Running Time: 2 hours 1 minute
A New York City subway dispatcher pulls on his extensive knowledge of the subway system in order to outsmart a dangerous criminal mastermind who’s hijacked a subway train.
Walter Garber, played by Denzel Washington, was drifting through his daily routine when he received word that a heavily armed gang of four hijacked a subway train and are holding all of the passengers hostage. Led by a master thief named Ryder, played by John Travolta, the gunmen will start executing everyone on board unless the authorities deliver a sizable ransom in the space of just one hour.
With the tension in the tunnels on the rise, Walter races to save the hostages before the shooting starts. But, through it all, there’s one part of Ryder’s plan Walter can’t figure out…
Even if the thieves succeed in getting their money…
How will they get out of the tunnels undetected?

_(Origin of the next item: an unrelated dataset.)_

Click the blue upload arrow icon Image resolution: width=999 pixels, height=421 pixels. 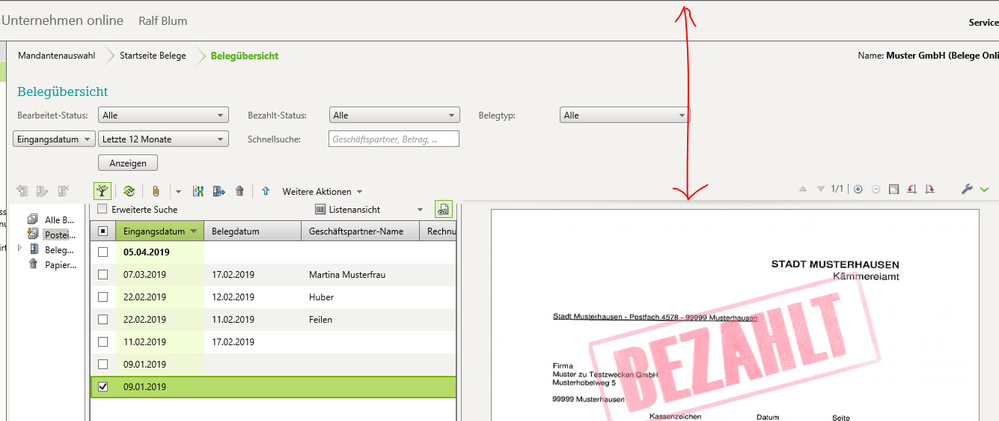(266, 190)
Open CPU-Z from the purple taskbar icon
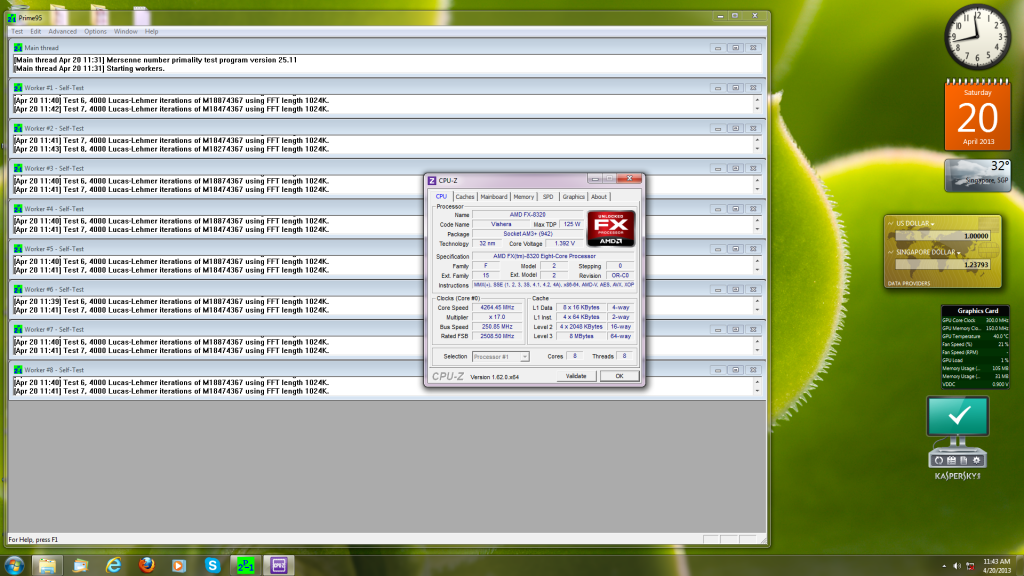The image size is (1024, 576). tap(278, 565)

Hollywood Remakes Continue!
This is definately an edgier version of the 1974 thriller of the same name which starred Walter Matthau and Robert Shaw. The Taking of Pelham 1 2 3 is inspired by John Godey’s best-selling book. This time around, The Taking of Pelham 1 2 3 pits Denzel Washington and John Travolta together in the starring roles of this subway thriller.
From a production standpoint, director Tony Scott has some interesting effects to grab your attention along the way. The movie begins with a number of stop-action shots. At first you may wonder why the technique is used so often in the opening minutes of the movie. But, if you watch closely, it’s a very clever use of the technique. Most of the stop shots focus on various people singled out in a crowd. Through this technique, Scott is giving us a quick glimpse and snapshot of the people who will later become involved in The Taking of Pelham 1 2 3 storyline. Watch closely as the movie starts and you will then be able to identify some of the key players, and even minor players, in the movie.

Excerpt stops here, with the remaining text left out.